Kulübün arzuladığı performans taleplerine karşın takınılan "olumsuz tavırlar"'dan bahsedilmiş. Yani bu kulübün yöneticileri ve teknik adamı kötü performans sergileyen bir oyuncusuna bunun sebeplerini sorunca karşılığında olumsuz tavırlar görmüşler. Bahsi geçen oyuncu yıllarca Bundesliga'da oynamış ve nispeten iyi bir kariyere sahip. Bayern Münih altyapısında yetişmiş ve futbol hayatının tamamı Almanya'da geçmiş. Yani onu yarı-Alman olarak da nitelendirebiliriz. Almanlardan çürük elma çıkmaz demiyorum tabi ama ben Misimovic'in Bundesliga'da herhangi bir olumsuz tavrı yüzünden kadro dışı kaldığını ya da cezalandırıldığını duymadım. Lincoln'den bu tavırları beklersiniz, vakti zamanında Trabzon'a yolu düşen Marcelinho'dan bunu beklersiniz ancak Misimovic'in yukarıda teker teker sayılan günahlarının hepsini birden bu kısa sürede işlediğine inanmak biraz zor açıkçası.

Saha içi ve antrenmanlardaki isteksiz hareketler, yeteri kadar hırslı ve azimli olmamak, dikkat eksikliği, vs.vs...Bunların hepsini artarda sıralayınca Misimovic'in bilinmeyen bir hastalığı varmış hissine kapılıyor insan değil mi! Her şeyden önce madem bu adam geldiğinden beri bu kadar isteksiz neden tüm maçlarda sahada idi? Arada dinlendirilmesi ya da sorgulanması gerekmez miydi? Ayrıyeten basından takip ettiğim kadarı ile Misimovic de Galatasaray'a gelmek için istekli idi bu transfer söylentileri ilk çıktığında. Onu çok isteyen Schalke'ye gitmek istemediğini kendi ağzından duymuştuk. 3-4 aylık kısa bir süreçte bu kadar çabuk pes etmesi de sadece onun günahı olamaz.

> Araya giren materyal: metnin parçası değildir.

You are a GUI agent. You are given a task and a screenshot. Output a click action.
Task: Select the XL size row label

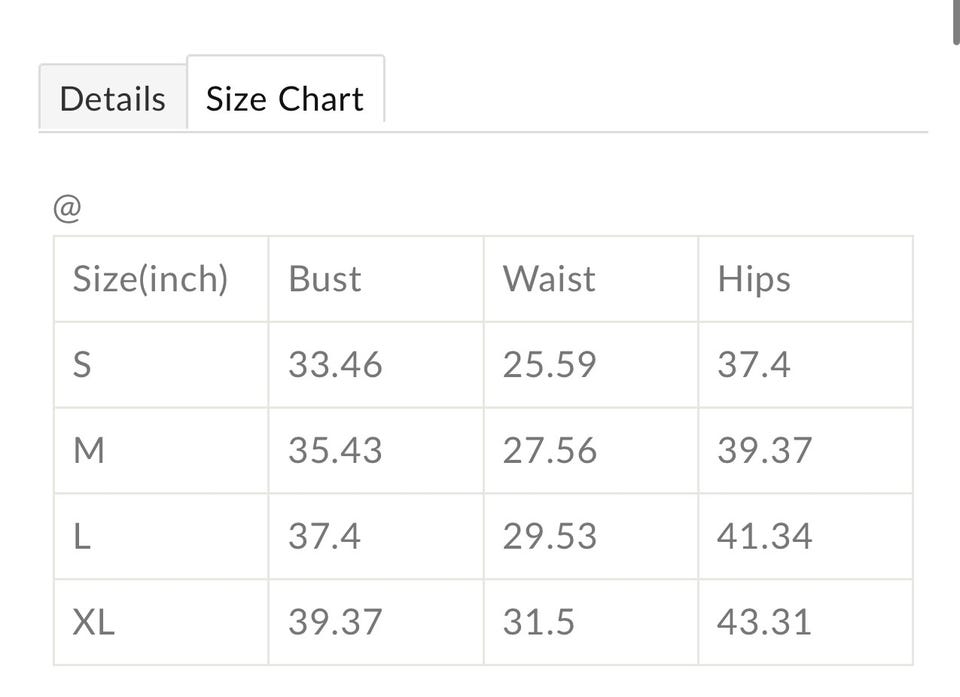pos(93,623)
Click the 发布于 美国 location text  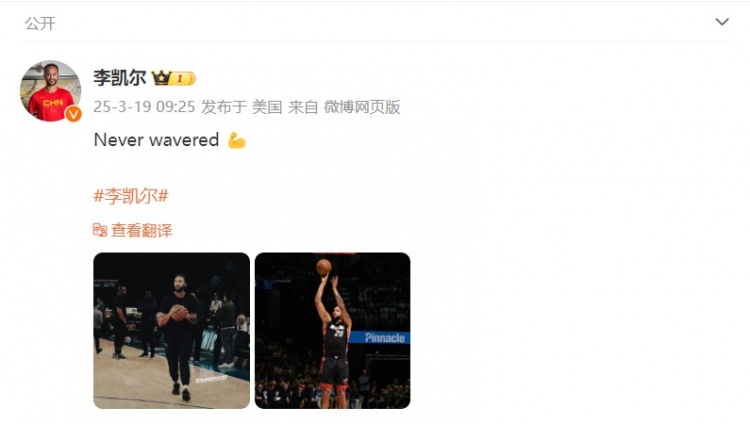point(242,107)
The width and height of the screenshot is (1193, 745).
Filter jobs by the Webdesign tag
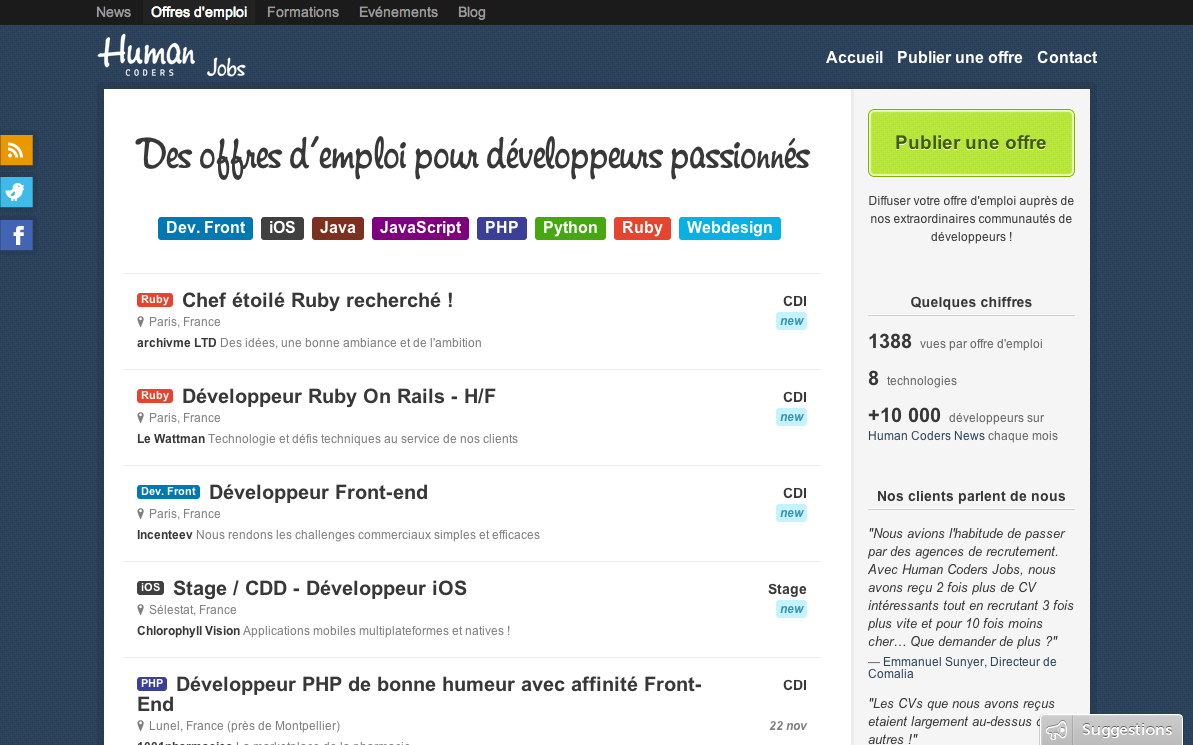click(x=729, y=228)
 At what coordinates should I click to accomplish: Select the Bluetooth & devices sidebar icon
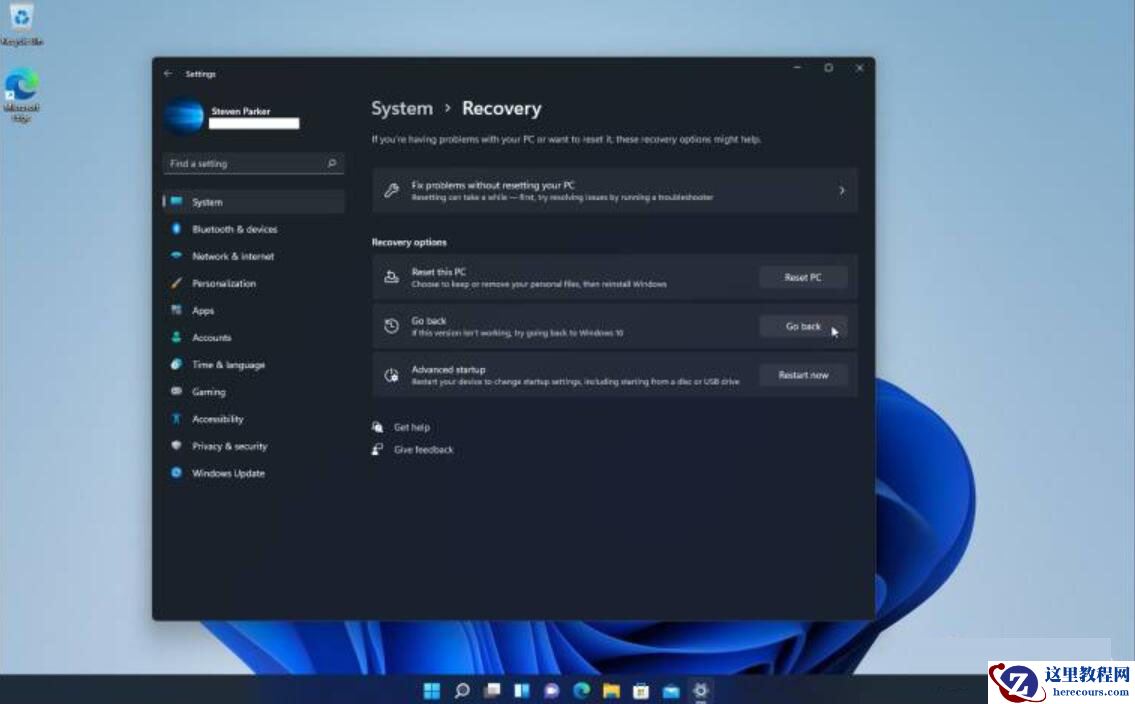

Son olarak da teknik-taktik disiplinsizlikten söz edilmiş. Misimovic'i transfer ederken mutlaka bu transfere karar verenler oyuncunun en etkili sezonunu nasıl oynadığını ya da kısaca oyuncunun teknik analizini, kulübe hangi şartlar altında neler verebileceği hakkında beyin fırtınası yapmıştır elbette (yapmış mıdır?). Gerçi bir kulübe bu derece maliyetli bir oyuncunun, bu derecek beklenti içine girilecek bir oyuncunun ve takımın başaktörü olması istenen bir oyuncunun transfer edilme zamanı transferin son günü olmaması lazım. Oyuncunun maliyetini düşürme, pürüzleri giderme gibi bahaneler bana çok inandırıcı gelmez hiç bir zaman. Neyse ilk cümlelerimize dönersek bu teknik-taktik disiplinsizlikte de ben kulübe hak veremiyorum. Çünkü Misimovic geldiğinden beri takım da hiç bir zaman iyi olmadı. Yanında oynayabileeği bir Arda, önünde pas atabileceği bir Baros bulamadı. Yani oyuncunun performansını bir bütün içinde değerlendirmek lazım. Misimovic bu teknik-taktik disiplinsizlik içinde iken arkasındaki Sarp-Ayhan-Barış acaba ona ne kadar yardım ettiler. Ya da Misimovic önünde pas atacak bir santrfor neden bulamadı? Ya da en gerideki Servet'in şahsi hatalarından kaybedilen bir kaç maçın faturası da mı bu yukarıdaki paragrafın içine gömüldü? Hagi döneminden hiç bahsetmek istemiyorum çünkü futbol hayatının herhangi bir döneminde sol çizgide ve üstelik defansif görevler yüklenen bir pozisyonda oynamamış bir oyuncuyu taktik disiplinsizlik ile suçlamak mantıksızca bir hareket olmuş. Bu kararda Hagi'nin de parmağı olduğu bilindiğine göre, bu mazeret silsilesinin içinde bu son cümleler tamamiyle saçmalıktan ibaret olmuş bana göre. Hatta Misimovic'in en iyi maçını da Hagi'nin ilk maçı olan Fenerbahçe maçı olarak hatırlarız. Yine sol çizgiye yakın oynadığı ve buna rağmen normalin üstünde bir mücadele ve azim gösterek oynadığı bir maçtı.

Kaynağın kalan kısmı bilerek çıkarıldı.